İslamiyet’te görevli ruhban sınıfı yoktur. Bu ruhbanlığı ortaya çıkaran da iftira etmiştir ve ondan da bu sorulacaktır. İftira etmenin tarifini hatırlayalım: bir şeyi parçalara ayırmak ve sonra parçaları değişik şekilde bir araya getirip ondan yeni bir şey ortaya çıkarmak. Var olan bir şey imamın yani önderin, liderin namaz kıldırmasıdır. Bu var olan şey parçalara bölünmüştür. Lider namaz kıldırmamaya başlamış, onun yerine ihdas edilen ruhban sınıfı namaz kıldırmaya başlamıştır. Sonra bu namaz kıldıran ruhban sınıfına lider olan, önder olan anlamındaki “imam” adı verilmiş, başka görevler yüklenmiştir. Dini nikah adı altında bir nikâh icat edilmiş, iftira edilmiş olan ruhbanlığa bu görev yüklenmiş hatta bu nikâh olmadan nikâh yok kabul edilmeye başlanmıştır. Bu da iftiradır ve bunun da hesabı sorulacaktır. Ölüleri gömme merasimlerinde görevlendirilmişlerdir. Kuran’ın dirilere en büyük rehber olması gereken ayetleri ölülere şifa (!) olacak diye ölülerin arkasından okunur hale getirilmiştir. Ölü yıkama icat edilmiş, ölüleri yıkamışlardır. Bu ruhban sınıfı aynı zamanda fetva müessesesi haline getirilmiş, sayıları çoğaltılmış, teşkilatlandırılmış, mevkiler verilmiş, özel kıyafetler ihdas edilmiş ve Kuran’ın emirlerinin büyük kısmının hayatın dışına atılmasında büyük rol almışlardır. Bunların hepsinden kıyamet yevminde sorulacaktır.
Tapınma hareketlerine عُكوف denir. En önemli şekli kıyam etmedir. Ayakta durup tapınmanın sembolü olan kıyam etme değiştirilmiş ve yerine saygı duruşu ikame edilmiştir. Var olan bir şey parçalara bölünmüş, Allah’a karşı yapılması gereken kıyam başkaları için yapılmaya başlanmıştır. عُكوف yalnızca Allah’a yapılır. Bu da iftiradır ve bunu ortaya çıkaranlardan da kıyamet yevminde sorulacaktır.

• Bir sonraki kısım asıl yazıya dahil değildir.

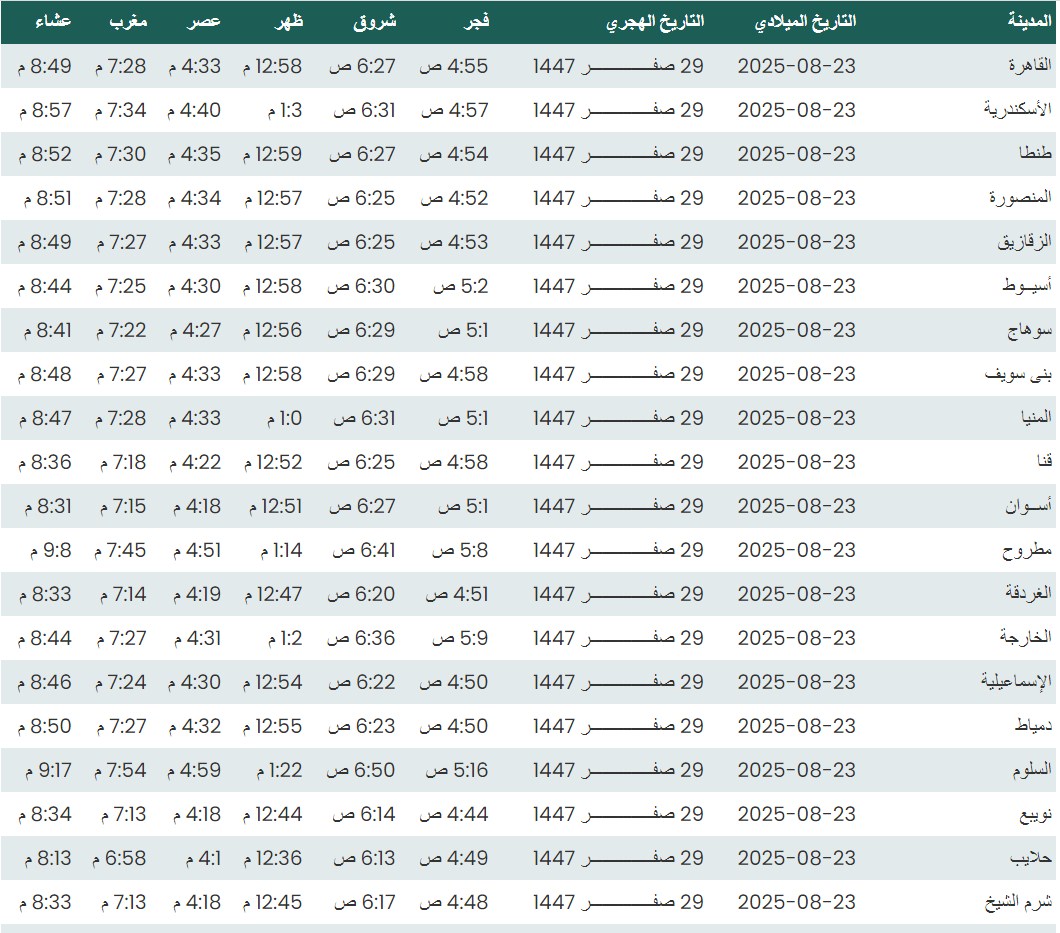Select the عشاء column header

coord(54,22)
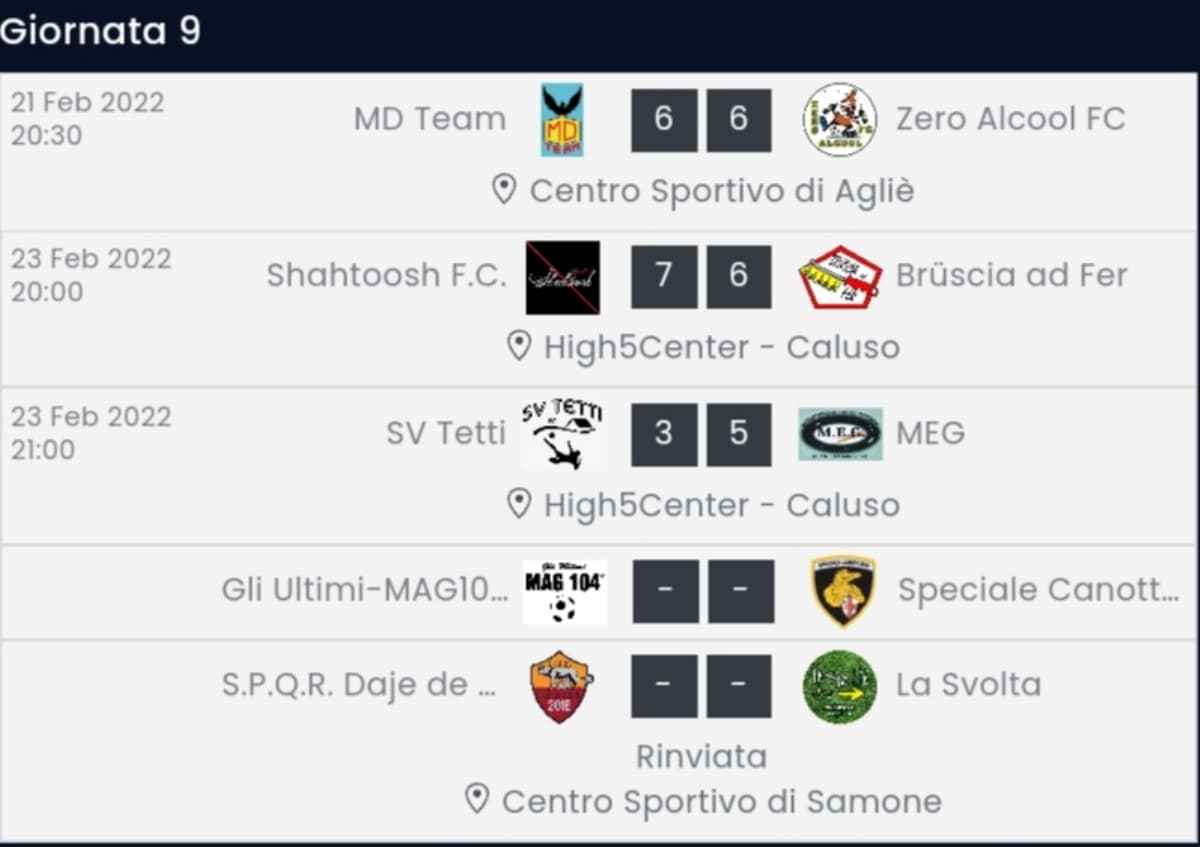Screen dimensions: 1200x847
Task: Click the MEG score box showing 5
Action: click(x=739, y=434)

Üç te’kîd vardır. Te’kîd lâmı ve şeddeli te’kîd nûnu ile anlıyoruz ki hesap sorulacağından şüphe edenler olacaktır ve şüpheler giderilmektedir. Ne güzel işte, mevlidler okuyoruz, insanlar bir araya geliyor, neresi kötü? Ne güzel işte, ölülerimizi yıkayanlar var, arkalarından okuyorlar, bize camilerde namaz kıldırıyorlar, fetvalar alıyoruz onlardan, bunun neresi kötü? Ne güzel işte, saygı duruşuyla yad ediyoruz, onları anıyoruz, bunun neresi kötü? Kanunlar çıkarıyoruz, kadınları koruyoruz, bunun neresi kötü? Bunları diyeceklerdir. Hatta iyi şeyler yaptıklarından emindirler. Bu nedenle te’kîdle gelmiştir, hesap sorulacaktır.

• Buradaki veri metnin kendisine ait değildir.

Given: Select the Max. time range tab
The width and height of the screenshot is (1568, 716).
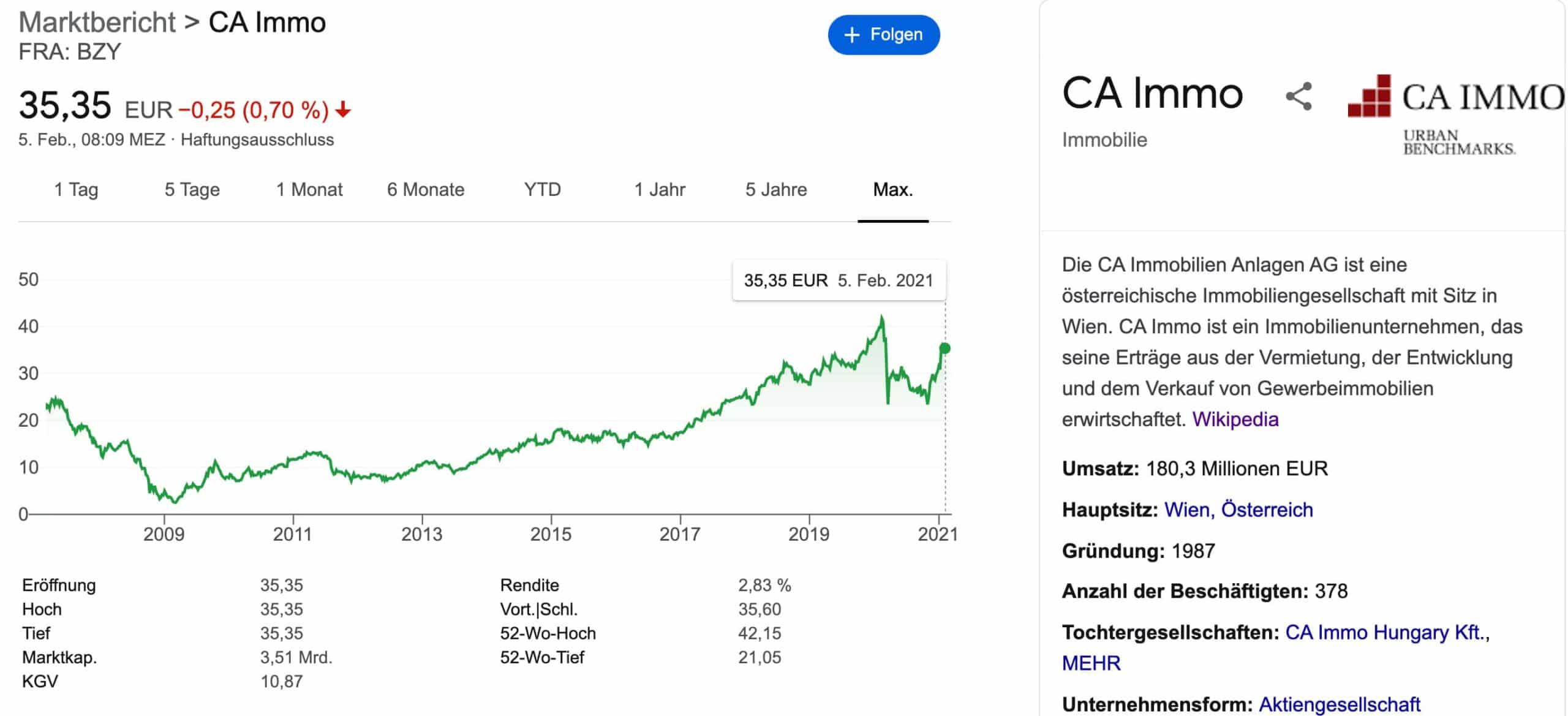Looking at the screenshot, I should pyautogui.click(x=893, y=190).
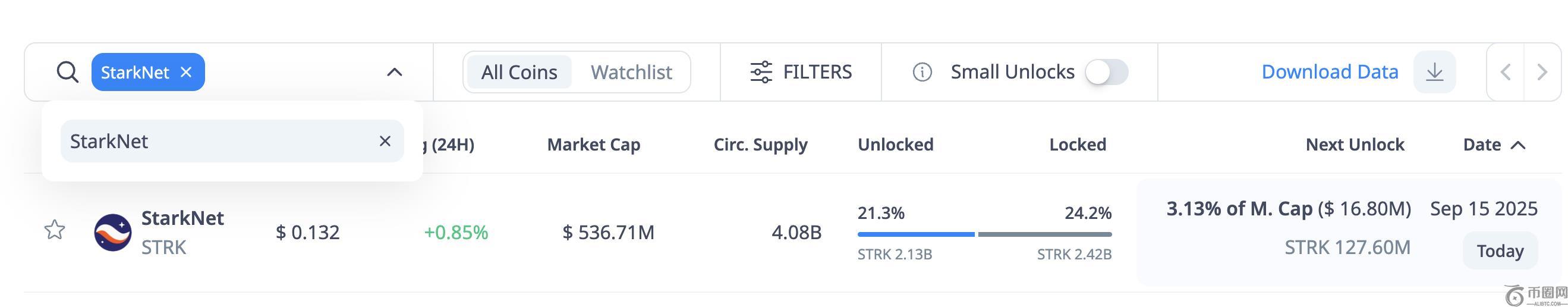Collapse the coin search dropdown
Image resolution: width=1568 pixels, height=307 pixels.
point(395,72)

Burada zarf olan yani sorulma fiilinin geçtiği zamanı ifade eden يَوْمَ الْقِيَامَةِ cümlenin ortasındadır. Şu şekillerde gelebilir:
Geldiği/gelebileceği şekil | Açıklama |
لَيُسْأَلُنَّ يَوْمَ الْقِيَامَةِ عَمَّا كَانُوا يَفْتَرُونَ | Önem sorgulamadadır. Sorgulanma kıyamet yevminden daha önemlidir. Kıyamet yevmi de iftira edilenlerden daha önemlidir. |
يَوْمَ الْقِيَامَةِ لَيُسْأَلُنَّ عَمَّا كَانُوا يَفْتَرُونَ | Önem kıyamet yevmindedir. Kıyamet yevmi iftira edilenlerin sorgulanmasından daha önemlidir. |
لَيُسْأَلُنَّ عَمَّا كَانُوا يَفْتَرُونَ يَوْمَ الْقِيَامَةِ | Burada anlam karmaşası ortaya çıkabilirdi. Kıyamet yevmi iftira etme fiilinin zarfı olarak anlaşılabilirdi. Kıyamet yevminde kimsenin iftira edemeyeceği karinesiyle bu anlamdan uzaklaşıldığında iftira edilenlerden sorgulanma kıyamet yevminden daha önemli olurdu. |
Kıyamet yevminde sorgulama vardır ve iftira edilenler yani Allah’ın ayetlerine dayanmadan koyulan kurallar, kanunlar ve uygulamalardan sorgulamalar olacaktır. Dünya hayatında zaten bu şekildeki uygulamaların, koyulan kuralların işlemediği, sonuçlarının iyi olmadığı görülecektir. Ancak bunları ortaya çıkaranlar bunları çıkarmalarının hesabını vereceklerdir.